BAGHDAD, (AP) – Iraq’s oil production and exports have risen to their highest levels since the March 2003 U.S.-led invasion, the Oil Ministry said Monday.
The country’s exports reached 2.11 million barrels a day in March while the total output stood at about 2.5 million barrels a day, spokesman Assem Jihad told The Associated Press.
“The figures in May showed that we have succeeded in reaching the prewar levels both in production and exports,” he said.
The Energy Information Administration, part of the U.S. Energy Department, estimated Iraqi production at about 2.6 million barrels a day in early 2003. Production tapered off just before the U.S.-led invasion, then dropped to below 1.5 million barrels a day, according to the group.
Oil exports were down last month because of the fighting between government forces and militiamen loyal to radical Shiite cleric Muqtada al-Sadr in Basra province, the center of the southern oil industry.
The fighting ended with a truce brokered in Iran.
Iraq sits on the world’s third-largest proven petroleum reserves, totaling more than 115 billion barrels.
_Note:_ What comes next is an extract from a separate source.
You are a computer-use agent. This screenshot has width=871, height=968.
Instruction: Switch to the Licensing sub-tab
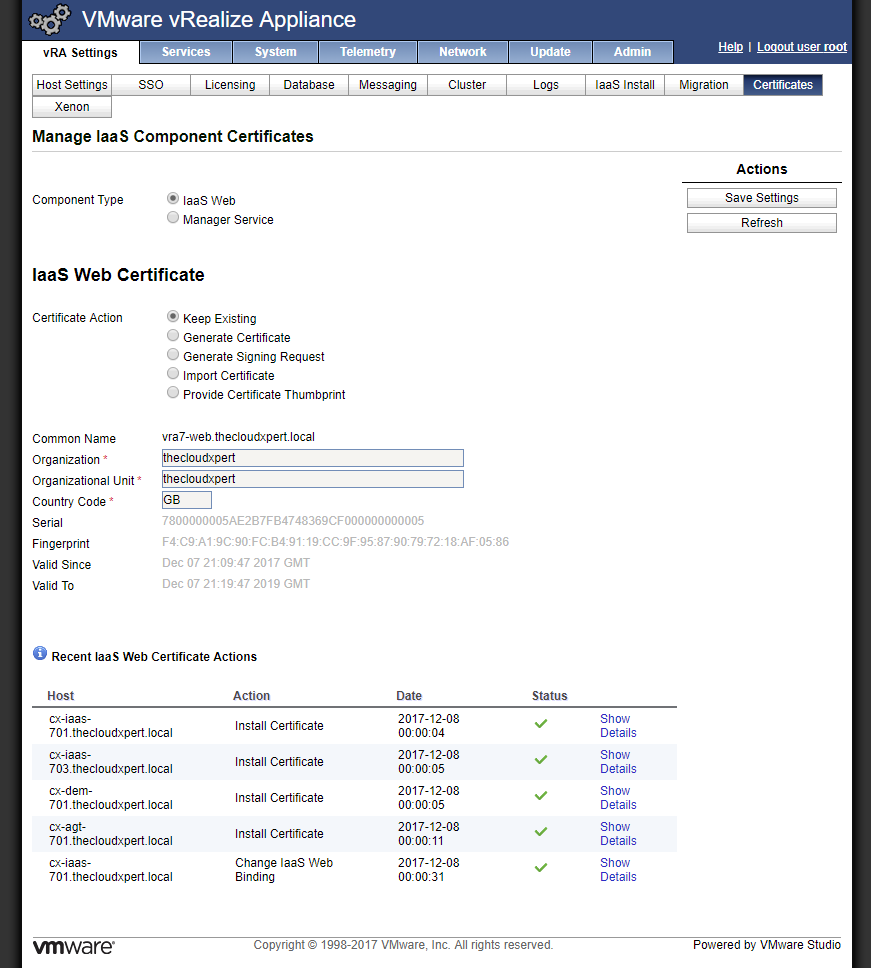pyautogui.click(x=230, y=85)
But the industry is plagued by a lack of modern equipment and training after decades of U.N. sanctions, war and Saddam Hussein’s ruinous rule.
The country plans to boost oil output to 3 million barrels a day by the end of 2008 and 4.5 million barrels a day by end of 2013.
Iraq hopes to earn about $70 billion in oil revenues this year if crude oil prices remain high and the country maintains stability in major producing areas.